> TASK ITEM
Rewrite only the lines that run from the line containing "Locate an element" through the line containing "tweet-header: ENCOUNT @encountoffic...", changing "screenshot" to "capture" and keeping everything else the same.

> MATERIAL PROVIDED
•••••
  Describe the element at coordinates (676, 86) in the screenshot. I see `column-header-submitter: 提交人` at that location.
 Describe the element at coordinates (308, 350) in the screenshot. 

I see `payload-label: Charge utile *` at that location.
•••••
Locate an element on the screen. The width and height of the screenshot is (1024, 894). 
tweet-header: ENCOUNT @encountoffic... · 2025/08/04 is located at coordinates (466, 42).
•••••
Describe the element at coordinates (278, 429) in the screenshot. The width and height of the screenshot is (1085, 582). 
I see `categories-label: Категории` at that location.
•••••
> SOLUTION TO THE EXERCISE
Locate an element on the screen. The width and height of the capture is (1024, 894). 
tweet-header: ENCOUNT @encountoffic... · 2025/08/04 is located at coordinates (466, 42).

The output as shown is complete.